:: TASK TO COMPLETE ::
All of the records should be given again exactly as they appear.

[Records contained in a dataset]
:::

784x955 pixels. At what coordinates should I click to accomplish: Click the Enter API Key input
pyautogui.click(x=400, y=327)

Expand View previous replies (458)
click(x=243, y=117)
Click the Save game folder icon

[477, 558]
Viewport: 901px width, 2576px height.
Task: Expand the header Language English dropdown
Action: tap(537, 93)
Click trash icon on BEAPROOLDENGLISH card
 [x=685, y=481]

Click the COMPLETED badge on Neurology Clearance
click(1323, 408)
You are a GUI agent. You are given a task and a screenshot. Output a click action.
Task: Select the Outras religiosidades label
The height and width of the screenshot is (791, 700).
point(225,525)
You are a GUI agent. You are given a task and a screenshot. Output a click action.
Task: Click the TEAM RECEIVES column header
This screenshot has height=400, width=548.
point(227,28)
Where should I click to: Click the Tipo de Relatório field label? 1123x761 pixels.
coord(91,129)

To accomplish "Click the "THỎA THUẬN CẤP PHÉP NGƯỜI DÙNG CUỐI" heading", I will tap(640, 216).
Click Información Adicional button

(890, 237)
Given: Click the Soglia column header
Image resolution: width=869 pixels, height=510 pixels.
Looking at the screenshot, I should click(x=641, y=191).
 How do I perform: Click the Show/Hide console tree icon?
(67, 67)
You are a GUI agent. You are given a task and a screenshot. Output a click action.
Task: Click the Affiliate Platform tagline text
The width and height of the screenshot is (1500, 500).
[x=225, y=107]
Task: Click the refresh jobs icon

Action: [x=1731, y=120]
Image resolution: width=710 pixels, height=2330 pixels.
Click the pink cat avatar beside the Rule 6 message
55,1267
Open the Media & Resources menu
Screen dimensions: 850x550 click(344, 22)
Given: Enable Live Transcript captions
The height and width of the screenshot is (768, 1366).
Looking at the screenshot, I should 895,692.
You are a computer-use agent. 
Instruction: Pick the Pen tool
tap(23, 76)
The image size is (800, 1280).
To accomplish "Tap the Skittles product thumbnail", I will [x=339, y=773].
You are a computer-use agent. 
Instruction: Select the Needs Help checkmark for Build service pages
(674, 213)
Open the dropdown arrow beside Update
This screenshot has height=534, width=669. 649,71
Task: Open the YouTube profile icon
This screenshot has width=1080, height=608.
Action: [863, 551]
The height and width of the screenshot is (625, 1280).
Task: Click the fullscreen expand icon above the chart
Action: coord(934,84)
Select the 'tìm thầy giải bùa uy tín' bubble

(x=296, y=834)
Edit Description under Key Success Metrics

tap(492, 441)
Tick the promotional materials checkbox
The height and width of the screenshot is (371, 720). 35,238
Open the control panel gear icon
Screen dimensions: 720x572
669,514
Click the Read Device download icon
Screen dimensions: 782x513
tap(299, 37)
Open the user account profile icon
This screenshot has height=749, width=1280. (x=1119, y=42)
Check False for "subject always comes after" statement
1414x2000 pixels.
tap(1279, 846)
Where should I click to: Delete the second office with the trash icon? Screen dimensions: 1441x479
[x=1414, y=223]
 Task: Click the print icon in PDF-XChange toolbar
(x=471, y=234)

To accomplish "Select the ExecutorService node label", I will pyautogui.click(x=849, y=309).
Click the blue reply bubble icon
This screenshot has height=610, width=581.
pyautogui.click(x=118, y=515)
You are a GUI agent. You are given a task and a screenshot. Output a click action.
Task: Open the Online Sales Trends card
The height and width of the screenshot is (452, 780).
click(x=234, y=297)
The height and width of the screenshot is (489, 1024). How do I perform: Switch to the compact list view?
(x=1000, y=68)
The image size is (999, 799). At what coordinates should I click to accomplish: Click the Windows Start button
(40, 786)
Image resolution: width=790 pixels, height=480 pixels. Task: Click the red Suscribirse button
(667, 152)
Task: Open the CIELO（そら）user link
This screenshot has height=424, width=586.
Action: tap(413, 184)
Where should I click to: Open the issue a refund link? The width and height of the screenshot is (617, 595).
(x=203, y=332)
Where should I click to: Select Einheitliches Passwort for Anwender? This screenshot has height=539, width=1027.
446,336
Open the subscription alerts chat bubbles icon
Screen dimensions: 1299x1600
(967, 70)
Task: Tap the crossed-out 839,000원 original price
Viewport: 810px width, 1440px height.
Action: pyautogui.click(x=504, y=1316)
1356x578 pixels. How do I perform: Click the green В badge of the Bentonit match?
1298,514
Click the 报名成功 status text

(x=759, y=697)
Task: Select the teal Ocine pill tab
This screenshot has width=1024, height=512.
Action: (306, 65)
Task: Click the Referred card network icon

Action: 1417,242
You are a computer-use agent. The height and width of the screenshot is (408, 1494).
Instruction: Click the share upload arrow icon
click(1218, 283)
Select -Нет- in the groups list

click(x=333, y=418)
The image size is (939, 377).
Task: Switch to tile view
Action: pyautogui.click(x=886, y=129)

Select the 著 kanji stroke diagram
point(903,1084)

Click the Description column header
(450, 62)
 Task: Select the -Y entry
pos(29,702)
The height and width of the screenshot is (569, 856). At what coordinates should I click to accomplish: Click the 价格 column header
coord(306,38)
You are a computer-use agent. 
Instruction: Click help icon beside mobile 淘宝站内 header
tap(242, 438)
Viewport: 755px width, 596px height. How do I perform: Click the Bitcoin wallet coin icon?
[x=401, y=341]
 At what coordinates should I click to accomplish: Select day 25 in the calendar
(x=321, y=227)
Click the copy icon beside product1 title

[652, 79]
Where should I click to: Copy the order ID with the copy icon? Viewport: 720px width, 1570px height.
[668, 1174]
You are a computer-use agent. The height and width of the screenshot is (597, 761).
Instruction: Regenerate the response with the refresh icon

:::

:: RESPONSE TO THIS EXERCISE ::
784x955 pixels. At what coordinates should I click to accomplish: Click the Enter API Key input
pyautogui.click(x=400, y=327)

Expand View previous replies (458)
click(x=243, y=117)
Click the Save game folder icon

[477, 558]
Viewport: 901px width, 2576px height.
Task: Expand the header Language English dropdown
Action: tap(537, 93)
Click trash icon on BEAPROOLDENGLISH card
 [x=685, y=481]

Click the COMPLETED badge on Neurology Clearance
click(1323, 408)
You are a GUI agent. You are given a task and a screenshot. Output a click action.
Task: Select the Outras religiosidades label
The height and width of the screenshot is (791, 700).
point(225,525)
You are a GUI agent. You are given a task and a screenshot. Output a click action.
Task: Click the TEAM RECEIVES column header
This screenshot has height=400, width=548.
point(227,28)
Where should I click to: Click the Tipo de Relatório field label? 1123x761 pixels.
coord(91,129)

To accomplish "Click the "THỎA THUẬN CẤP PHÉP NGƯỜI DÙNG CUỐI" heading", I will tap(640, 216).
Click Información Adicional button

(890, 237)
Given: Click the Soglia column header
Image resolution: width=869 pixels, height=510 pixels.
Looking at the screenshot, I should click(x=641, y=191).
 How do I perform: Click the Show/Hide console tree icon?
(67, 67)
You are a GUI agent. You are given a task and a screenshot. Output a click action.
Task: Click the Affiliate Platform tagline text
The width and height of the screenshot is (1500, 500).
[x=225, y=107]
Task: Click the refresh jobs icon

Action: [x=1731, y=120]
Image resolution: width=710 pixels, height=2330 pixels.
Click the pink cat avatar beside the Rule 6 message
55,1267
Open the Media & Resources menu
Screen dimensions: 850x550 click(344, 22)
Given: Enable Live Transcript captions
The height and width of the screenshot is (768, 1366).
Looking at the screenshot, I should 895,692.
You are a computer-use agent. 
Instruction: Pick the Pen tool
tap(23, 76)
The image size is (800, 1280).
To accomplish "Tap the Skittles product thumbnail", I will [x=339, y=773].
You are a computer-use agent. 
Instruction: Select the Needs Help checkmark for Build service pages
(674, 213)
Open the dropdown arrow beside Update
This screenshot has height=534, width=669. 649,71
Task: Open the YouTube profile icon
This screenshot has width=1080, height=608.
Action: [863, 551]
The height and width of the screenshot is (625, 1280).
Task: Click the fullscreen expand icon above the chart
Action: coord(934,84)
Select the 'tìm thầy giải bùa uy tín' bubble

(x=296, y=834)
Edit Description under Key Success Metrics

tap(492, 441)
Tick the promotional materials checkbox
The height and width of the screenshot is (371, 720). 35,238
Open the control panel gear icon
Screen dimensions: 720x572
669,514
Click the Read Device download icon
Screen dimensions: 782x513
tap(299, 37)
Open the user account profile icon
This screenshot has height=749, width=1280. (x=1119, y=42)
Check False for "subject always comes after" statement
1414x2000 pixels.
tap(1279, 846)
Where should I click to: Delete the second office with the trash icon? Screen dimensions: 1441x479
[x=1414, y=223]
 Task: Click the print icon in PDF-XChange toolbar
(x=471, y=234)

To accomplish "Select the ExecutorService node label", I will pyautogui.click(x=849, y=309).
Click the blue reply bubble icon
This screenshot has height=610, width=581.
pyautogui.click(x=118, y=515)
You are a GUI agent. You are given a task and a screenshot. Output a click action.
Task: Open the Online Sales Trends card
The height and width of the screenshot is (452, 780).
click(x=234, y=297)
The height and width of the screenshot is (489, 1024). How do I perform: Switch to the compact list view?
(x=1000, y=68)
The image size is (999, 799). At what coordinates should I click to accomplish: Click the Windows Start button
(40, 786)
Image resolution: width=790 pixels, height=480 pixels. Task: Click the red Suscribirse button
(667, 152)
Task: Open the CIELO（そら）user link
This screenshot has height=424, width=586.
Action: tap(413, 184)
Where should I click to: Open the issue a refund link? The width and height of the screenshot is (617, 595).
(x=203, y=332)
Where should I click to: Select Einheitliches Passwort for Anwender? This screenshot has height=539, width=1027.
446,336
Open the subscription alerts chat bubbles icon
Screen dimensions: 1299x1600
(967, 70)
Task: Tap the crossed-out 839,000원 original price
Viewport: 810px width, 1440px height.
Action: pyautogui.click(x=504, y=1316)
1356x578 pixels. How do I perform: Click the green В badge of the Bentonit match?
1298,514
Click the 报名成功 status text

(x=759, y=697)
Task: Select the teal Ocine pill tab
This screenshot has width=1024, height=512.
Action: (306, 65)
Task: Click the Referred card network icon

Action: 1417,242
You are a computer-use agent. The height and width of the screenshot is (408, 1494).
Instruction: Click the share upload arrow icon
click(1218, 283)
Select -Нет- in the groups list

click(x=333, y=418)
The image size is (939, 377).
Task: Switch to tile view
Action: pyautogui.click(x=886, y=129)

Select the 著 kanji stroke diagram
point(903,1084)

Click the Description column header
(450, 62)
 Task: Select the -Y entry
pos(29,702)
The height and width of the screenshot is (569, 856). At what coordinates should I click to accomplish: Click the 价格 column header
coord(306,38)
You are a computer-use agent. 
Instruction: Click help icon beside mobile 淘宝站内 header
tap(242, 438)
Viewport: 755px width, 596px height. How do I perform: Click the Bitcoin wallet coin icon?
[x=401, y=341]
 At what coordinates should I click to accomplish: Select day 25 in the calendar
(x=321, y=227)
Click the copy icon beside product1 title

[652, 79]
Where should I click to: Copy the order ID with the copy icon? Viewport: 720px width, 1570px height.
[668, 1174]
You are a computer-use agent. The height and width of the screenshot is (597, 761).
Instruction: Regenerate the response with the refresh icon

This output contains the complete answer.